Within the records, which lines hold the string "title"? Report each one by copying it.
--- START ---
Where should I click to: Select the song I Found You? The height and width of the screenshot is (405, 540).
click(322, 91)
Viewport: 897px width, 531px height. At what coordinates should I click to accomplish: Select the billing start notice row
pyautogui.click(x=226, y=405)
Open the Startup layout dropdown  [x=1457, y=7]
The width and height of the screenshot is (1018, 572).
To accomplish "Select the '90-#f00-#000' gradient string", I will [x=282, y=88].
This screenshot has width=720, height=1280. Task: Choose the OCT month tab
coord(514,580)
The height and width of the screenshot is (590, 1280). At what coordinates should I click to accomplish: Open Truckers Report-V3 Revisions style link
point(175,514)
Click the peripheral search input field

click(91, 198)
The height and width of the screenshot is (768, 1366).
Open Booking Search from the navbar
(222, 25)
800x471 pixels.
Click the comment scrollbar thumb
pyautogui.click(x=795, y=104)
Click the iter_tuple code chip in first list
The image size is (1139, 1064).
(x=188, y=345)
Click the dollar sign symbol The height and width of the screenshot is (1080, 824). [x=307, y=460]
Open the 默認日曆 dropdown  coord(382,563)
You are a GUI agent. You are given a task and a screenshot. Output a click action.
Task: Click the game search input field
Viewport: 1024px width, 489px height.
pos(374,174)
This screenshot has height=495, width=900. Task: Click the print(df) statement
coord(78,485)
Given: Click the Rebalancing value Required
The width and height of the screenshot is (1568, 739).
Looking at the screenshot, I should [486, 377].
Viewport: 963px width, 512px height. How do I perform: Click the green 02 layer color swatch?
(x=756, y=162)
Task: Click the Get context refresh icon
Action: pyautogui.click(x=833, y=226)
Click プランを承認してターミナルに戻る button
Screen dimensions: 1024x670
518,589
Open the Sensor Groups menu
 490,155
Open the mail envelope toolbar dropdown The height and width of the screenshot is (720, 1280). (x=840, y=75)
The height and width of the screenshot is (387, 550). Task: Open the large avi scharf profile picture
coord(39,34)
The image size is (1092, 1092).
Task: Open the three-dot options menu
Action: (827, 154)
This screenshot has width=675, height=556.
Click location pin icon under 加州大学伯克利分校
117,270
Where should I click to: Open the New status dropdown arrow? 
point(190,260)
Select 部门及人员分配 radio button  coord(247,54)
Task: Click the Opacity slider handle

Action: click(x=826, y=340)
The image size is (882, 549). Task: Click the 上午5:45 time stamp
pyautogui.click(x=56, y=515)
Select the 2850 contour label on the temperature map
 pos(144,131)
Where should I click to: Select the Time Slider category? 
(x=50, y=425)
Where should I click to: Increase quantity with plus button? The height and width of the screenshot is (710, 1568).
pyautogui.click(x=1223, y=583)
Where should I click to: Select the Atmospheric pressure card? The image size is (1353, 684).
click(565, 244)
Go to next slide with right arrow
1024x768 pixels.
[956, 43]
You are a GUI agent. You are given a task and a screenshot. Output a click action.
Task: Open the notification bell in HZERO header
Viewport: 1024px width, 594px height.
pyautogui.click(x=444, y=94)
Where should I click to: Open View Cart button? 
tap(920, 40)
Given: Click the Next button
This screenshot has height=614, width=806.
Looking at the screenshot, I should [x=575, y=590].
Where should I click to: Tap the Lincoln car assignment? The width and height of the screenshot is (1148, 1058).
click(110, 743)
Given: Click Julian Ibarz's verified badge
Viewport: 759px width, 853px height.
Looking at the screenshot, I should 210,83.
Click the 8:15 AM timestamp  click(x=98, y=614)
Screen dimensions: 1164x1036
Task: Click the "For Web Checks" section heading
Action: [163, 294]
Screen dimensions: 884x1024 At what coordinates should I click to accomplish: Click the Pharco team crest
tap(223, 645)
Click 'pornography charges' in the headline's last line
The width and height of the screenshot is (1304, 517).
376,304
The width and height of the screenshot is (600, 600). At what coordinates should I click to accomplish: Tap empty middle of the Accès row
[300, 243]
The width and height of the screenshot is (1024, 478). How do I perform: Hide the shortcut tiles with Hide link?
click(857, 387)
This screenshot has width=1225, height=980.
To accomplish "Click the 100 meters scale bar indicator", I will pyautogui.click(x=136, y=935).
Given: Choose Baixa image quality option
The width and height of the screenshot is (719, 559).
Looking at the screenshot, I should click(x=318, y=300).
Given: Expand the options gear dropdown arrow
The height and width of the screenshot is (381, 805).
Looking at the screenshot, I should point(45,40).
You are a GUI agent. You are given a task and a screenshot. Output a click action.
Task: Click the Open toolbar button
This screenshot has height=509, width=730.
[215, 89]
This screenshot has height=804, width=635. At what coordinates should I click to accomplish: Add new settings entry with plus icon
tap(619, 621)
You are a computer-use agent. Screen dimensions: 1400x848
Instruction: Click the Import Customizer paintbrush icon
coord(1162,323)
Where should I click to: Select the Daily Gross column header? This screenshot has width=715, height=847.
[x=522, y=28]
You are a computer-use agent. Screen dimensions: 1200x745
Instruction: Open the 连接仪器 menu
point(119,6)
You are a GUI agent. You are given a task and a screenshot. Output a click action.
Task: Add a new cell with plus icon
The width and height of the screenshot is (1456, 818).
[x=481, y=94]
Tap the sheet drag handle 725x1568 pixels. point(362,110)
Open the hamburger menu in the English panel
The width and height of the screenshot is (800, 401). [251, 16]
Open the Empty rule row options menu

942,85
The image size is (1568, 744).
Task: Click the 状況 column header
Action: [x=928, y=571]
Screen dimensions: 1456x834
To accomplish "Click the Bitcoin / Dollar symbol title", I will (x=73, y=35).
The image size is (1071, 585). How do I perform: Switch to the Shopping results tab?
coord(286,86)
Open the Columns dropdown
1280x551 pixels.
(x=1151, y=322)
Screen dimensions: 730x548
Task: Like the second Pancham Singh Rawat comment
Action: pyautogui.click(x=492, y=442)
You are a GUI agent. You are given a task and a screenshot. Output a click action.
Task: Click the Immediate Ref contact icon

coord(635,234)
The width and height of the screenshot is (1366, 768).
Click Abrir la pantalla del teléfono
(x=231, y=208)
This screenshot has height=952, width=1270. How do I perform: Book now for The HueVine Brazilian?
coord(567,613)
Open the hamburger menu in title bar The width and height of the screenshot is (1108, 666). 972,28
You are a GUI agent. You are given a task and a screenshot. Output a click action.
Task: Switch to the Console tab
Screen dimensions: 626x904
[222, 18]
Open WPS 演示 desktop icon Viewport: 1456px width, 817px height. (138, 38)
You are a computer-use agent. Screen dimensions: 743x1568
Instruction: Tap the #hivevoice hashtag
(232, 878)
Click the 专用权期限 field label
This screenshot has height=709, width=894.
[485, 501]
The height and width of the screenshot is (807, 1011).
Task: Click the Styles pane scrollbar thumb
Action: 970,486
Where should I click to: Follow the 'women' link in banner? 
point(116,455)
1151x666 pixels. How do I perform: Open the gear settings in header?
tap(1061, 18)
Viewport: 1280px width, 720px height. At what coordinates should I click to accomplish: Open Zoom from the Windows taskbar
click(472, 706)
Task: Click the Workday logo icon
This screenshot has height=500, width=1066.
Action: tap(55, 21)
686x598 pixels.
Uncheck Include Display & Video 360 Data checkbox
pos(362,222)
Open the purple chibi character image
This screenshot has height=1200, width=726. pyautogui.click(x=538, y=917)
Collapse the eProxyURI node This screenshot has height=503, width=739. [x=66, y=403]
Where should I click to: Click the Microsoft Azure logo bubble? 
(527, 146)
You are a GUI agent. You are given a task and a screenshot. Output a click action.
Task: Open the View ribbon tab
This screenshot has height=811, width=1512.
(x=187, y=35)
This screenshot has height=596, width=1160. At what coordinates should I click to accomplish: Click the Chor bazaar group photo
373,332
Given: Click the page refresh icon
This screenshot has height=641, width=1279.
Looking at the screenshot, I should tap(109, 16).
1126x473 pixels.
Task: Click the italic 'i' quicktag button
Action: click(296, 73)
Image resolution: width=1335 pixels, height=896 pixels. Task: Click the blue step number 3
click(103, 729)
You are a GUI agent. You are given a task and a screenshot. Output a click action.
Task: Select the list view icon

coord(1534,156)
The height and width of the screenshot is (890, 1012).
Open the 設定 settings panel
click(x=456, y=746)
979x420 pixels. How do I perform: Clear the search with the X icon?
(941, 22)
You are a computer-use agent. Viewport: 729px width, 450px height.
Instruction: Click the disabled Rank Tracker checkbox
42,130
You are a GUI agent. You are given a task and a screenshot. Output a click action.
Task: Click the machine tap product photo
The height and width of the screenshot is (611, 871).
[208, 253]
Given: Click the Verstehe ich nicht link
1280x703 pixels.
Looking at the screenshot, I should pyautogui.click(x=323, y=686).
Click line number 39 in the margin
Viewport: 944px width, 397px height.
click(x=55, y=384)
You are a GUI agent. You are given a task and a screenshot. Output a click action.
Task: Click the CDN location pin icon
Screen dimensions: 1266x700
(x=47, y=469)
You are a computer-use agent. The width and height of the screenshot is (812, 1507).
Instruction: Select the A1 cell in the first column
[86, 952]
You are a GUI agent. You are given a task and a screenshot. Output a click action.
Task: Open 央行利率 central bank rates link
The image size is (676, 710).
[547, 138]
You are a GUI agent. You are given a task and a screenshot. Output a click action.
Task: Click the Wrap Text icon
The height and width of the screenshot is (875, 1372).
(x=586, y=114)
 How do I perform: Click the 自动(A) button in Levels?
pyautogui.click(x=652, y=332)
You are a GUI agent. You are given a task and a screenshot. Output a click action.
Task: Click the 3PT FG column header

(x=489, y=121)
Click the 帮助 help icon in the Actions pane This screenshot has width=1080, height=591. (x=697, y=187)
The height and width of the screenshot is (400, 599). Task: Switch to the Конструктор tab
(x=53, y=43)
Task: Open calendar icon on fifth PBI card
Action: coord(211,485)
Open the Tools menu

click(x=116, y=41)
--- END ---
_Exercise response_.
To accomplish "Click the Bitcoin / Dollar symbol title", I will (x=73, y=35).
Open the hamburger menu in title bar The width and height of the screenshot is (1108, 666). 972,28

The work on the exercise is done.